Tyrone Davis

No. 83, 81
- Position: Tight end

Personal information
- Born: June 30, 1972 Halifax, Virginia, U.S.
- Died: October 2, 2022 (aged 50)
- Height: 6 ft 4 in (1.93 m)
- Weight: 240 lb (109 kg)

Career information
- High school: Halifax County (VA) Fork Union Military Academy
- College: Virginia
- NFL draft: 1995: 4th round, 107th overall pick

Career history
- New York Jets (1995–1996); Green Bay Packers (1997–2002);

Awards and highlights
- Second-team All-ACC (1994);

Career NFL statistics
- Receptions: 73
- Receiving yards: 795
- Receiving touchdowns: 13
- Stats at Pro Football Reference

= Tyrone Davis (American football) =

American football player (1972–2022)

Tyrone Davis (June 30, 1972 – October 2, 2022) was an American professional football player who was a tight end for eight seasons in the National Football League (NFL).
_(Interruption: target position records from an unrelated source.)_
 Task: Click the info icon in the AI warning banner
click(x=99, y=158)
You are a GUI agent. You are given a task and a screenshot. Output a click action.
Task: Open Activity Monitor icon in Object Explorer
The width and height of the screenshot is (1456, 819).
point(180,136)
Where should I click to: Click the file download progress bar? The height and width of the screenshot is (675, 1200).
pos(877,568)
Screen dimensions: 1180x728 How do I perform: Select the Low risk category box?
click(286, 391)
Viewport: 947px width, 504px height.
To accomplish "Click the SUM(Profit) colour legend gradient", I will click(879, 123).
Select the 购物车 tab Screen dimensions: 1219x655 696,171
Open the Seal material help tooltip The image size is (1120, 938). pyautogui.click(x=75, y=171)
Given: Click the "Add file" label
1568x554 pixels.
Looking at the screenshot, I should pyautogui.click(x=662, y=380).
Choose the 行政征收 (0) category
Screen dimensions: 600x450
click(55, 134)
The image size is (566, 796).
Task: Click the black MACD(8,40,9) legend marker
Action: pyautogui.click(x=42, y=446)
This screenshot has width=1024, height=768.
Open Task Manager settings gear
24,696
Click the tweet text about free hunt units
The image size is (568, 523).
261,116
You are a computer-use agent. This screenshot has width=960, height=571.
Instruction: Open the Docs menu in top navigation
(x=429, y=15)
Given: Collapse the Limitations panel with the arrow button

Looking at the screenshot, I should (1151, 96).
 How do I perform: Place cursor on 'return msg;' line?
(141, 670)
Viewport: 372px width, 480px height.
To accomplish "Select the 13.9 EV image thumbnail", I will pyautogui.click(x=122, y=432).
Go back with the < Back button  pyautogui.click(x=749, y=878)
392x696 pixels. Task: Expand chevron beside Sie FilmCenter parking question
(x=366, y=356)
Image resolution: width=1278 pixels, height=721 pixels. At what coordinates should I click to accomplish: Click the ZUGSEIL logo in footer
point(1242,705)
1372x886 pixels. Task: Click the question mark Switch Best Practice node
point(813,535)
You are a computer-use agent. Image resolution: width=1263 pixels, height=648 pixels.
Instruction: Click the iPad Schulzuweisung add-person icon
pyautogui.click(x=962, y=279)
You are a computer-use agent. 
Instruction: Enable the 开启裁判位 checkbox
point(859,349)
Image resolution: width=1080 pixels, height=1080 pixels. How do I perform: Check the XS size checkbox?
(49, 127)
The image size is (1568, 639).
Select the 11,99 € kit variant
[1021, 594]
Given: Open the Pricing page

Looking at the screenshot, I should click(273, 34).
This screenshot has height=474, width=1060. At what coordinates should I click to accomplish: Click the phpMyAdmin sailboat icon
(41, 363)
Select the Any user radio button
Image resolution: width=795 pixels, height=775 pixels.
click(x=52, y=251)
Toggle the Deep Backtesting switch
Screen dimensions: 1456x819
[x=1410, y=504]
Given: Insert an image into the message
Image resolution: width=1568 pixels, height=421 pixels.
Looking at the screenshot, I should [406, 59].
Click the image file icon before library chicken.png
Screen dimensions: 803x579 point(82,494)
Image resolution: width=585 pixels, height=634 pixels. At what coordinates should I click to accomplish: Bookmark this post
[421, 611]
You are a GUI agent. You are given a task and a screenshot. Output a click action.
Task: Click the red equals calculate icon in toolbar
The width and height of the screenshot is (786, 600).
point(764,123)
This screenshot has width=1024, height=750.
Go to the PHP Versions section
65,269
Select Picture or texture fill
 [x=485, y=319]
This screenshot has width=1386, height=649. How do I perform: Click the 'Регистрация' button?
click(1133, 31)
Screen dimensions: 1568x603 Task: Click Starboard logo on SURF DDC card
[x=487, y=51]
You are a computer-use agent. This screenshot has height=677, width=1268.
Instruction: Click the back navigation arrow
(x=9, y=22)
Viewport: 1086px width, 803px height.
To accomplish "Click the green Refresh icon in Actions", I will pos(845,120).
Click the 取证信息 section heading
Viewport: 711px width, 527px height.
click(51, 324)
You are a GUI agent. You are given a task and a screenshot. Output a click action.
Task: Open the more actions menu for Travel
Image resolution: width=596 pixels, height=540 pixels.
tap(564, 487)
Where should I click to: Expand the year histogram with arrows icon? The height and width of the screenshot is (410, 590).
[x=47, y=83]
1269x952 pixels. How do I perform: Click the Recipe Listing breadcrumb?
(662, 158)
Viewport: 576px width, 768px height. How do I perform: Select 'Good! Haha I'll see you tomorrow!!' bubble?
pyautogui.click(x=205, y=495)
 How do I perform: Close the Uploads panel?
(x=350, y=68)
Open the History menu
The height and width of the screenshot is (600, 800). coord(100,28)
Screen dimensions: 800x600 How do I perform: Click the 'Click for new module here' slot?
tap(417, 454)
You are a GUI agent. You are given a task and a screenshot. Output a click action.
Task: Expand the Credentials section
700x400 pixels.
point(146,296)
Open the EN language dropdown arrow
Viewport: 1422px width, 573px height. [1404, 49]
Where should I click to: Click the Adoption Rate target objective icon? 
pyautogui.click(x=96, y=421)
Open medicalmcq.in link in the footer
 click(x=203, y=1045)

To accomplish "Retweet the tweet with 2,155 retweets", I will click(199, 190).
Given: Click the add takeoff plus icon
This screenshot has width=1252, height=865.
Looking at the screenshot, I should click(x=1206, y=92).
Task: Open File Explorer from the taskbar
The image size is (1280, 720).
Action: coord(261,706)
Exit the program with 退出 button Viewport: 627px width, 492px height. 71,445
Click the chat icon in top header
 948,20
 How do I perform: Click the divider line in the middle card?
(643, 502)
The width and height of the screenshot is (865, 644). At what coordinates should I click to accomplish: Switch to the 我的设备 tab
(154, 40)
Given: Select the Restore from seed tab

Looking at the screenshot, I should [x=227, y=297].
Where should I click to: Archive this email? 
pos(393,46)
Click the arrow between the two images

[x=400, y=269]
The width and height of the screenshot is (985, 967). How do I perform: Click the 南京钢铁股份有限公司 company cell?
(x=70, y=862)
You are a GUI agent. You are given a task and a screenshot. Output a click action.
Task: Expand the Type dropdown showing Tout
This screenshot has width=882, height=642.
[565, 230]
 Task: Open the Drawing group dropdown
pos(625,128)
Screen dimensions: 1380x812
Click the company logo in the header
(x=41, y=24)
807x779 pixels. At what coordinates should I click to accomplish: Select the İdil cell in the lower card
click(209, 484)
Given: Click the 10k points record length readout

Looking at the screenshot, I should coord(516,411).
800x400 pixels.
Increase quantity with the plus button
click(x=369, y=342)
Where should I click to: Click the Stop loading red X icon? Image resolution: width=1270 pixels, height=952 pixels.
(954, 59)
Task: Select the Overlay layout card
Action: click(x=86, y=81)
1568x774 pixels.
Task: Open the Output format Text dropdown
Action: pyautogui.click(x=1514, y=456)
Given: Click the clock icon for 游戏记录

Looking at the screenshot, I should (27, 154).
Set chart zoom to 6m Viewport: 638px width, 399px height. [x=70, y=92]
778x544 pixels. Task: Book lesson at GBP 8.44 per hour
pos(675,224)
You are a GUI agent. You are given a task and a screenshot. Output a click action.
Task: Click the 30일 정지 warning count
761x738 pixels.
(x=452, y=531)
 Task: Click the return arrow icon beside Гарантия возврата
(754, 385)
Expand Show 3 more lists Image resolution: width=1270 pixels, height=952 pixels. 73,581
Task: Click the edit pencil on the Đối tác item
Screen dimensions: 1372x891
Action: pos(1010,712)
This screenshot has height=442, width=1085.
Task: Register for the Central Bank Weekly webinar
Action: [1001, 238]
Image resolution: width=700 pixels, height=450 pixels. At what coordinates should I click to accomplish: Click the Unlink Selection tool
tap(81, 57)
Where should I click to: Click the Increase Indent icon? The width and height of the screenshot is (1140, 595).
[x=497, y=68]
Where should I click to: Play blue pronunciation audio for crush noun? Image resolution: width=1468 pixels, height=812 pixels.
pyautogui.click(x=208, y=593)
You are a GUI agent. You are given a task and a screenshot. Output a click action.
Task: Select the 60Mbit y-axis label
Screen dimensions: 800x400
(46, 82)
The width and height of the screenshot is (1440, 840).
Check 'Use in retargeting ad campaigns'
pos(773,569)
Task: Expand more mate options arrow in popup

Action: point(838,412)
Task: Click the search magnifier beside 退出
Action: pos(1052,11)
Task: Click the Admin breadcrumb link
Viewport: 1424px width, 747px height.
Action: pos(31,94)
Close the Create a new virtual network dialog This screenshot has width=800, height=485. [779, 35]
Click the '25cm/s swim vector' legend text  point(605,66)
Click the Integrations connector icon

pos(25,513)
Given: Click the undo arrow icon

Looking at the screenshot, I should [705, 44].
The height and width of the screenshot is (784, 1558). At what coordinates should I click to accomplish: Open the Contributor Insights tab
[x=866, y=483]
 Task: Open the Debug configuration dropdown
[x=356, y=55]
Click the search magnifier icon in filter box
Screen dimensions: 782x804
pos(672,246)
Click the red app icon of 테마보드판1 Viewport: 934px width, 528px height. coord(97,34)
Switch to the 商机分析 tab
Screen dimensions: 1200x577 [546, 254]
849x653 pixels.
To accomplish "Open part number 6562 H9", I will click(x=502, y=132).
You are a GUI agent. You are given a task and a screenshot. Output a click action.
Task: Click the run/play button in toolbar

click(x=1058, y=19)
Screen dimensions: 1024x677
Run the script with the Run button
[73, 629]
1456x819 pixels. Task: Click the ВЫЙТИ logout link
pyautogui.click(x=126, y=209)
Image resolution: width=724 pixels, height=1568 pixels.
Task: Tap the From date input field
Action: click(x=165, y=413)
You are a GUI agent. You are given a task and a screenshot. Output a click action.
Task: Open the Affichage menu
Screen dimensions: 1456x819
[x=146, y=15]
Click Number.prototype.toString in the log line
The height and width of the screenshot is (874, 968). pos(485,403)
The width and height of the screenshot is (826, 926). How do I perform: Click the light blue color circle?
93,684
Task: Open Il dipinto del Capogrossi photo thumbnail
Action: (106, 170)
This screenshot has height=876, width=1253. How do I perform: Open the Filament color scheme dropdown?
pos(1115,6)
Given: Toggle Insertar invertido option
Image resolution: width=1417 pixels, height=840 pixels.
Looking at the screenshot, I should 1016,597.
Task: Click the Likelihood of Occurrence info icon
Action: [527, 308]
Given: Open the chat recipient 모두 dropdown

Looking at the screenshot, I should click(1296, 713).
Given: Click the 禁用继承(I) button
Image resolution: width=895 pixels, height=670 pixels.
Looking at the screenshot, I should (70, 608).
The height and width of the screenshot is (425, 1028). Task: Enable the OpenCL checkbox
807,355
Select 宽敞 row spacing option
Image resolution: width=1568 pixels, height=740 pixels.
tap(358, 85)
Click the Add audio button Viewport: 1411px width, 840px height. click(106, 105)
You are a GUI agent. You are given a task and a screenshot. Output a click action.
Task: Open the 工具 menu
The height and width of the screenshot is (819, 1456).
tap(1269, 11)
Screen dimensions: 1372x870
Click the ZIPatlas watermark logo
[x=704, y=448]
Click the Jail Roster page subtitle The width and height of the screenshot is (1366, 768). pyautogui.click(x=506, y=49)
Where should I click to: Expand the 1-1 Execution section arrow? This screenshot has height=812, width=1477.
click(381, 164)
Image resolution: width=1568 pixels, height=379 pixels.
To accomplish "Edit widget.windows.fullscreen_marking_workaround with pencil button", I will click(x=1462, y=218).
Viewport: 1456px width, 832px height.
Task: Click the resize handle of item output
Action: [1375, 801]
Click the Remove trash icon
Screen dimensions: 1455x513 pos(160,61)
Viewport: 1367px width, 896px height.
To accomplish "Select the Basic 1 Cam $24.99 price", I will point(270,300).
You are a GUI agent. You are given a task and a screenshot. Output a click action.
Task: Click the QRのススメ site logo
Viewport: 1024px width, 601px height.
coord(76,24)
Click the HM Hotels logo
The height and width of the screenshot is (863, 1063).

He played for the New York Jets and the Green Bay Packers from 1995 to 2002, having earlier played college football for the Virginia Cavaliers.

==Early life==
Davis was born in Halifax, Virginia, on June 30, 1972. He initially attended Halifax County High School, before completing his secondary education at Fork Union Military Academy. He then studied at the University of Virginia, where he played wide receiver for the Virginia Cavaliers from 1991 to 1994.

During the 1992 season, he led the Atlantic Coast Conference (ACC) in receiving yards per reception (23.8) and had the second-most receiving touchdowns (7). Two years later, he led the conference in receiving touchdowns (10) and finished third in touchdowns from scrimmage (10) and receiving yards per reception (18.2). He later set the school record for career touchdown receptions with 28, breaking the previous record set by Herman Moore, whom Davis replaced as a starting wide receiver in 1991. Davis was selected by the New York Jets in the fourth round (107th overall) of the 1995 NFL draft, the first of two wide receivers drafted by the franchise that year (the other being Curtis Ceaser in the seventh round).

==Career==
Davis was drafted in the fourth round of the 1995 NFL Draft with the 107th overall pick. Davis made his NFL debut with the Jets on September 3, 1995, at the age of 23, in a 52–14 loss against the Miami Dolphins. Before the start of his second season, he switched positions from wide receiver to tight end. He was traded to the Green Bay Packers on August 26, 1997, for past considerations, and was tied for the third-most fumble return touchdowns (1) in the league that year. The Packers went on to reach the Super Bowl XXXII, losing to the Denver Broncos in the championship game that Davis did not play in.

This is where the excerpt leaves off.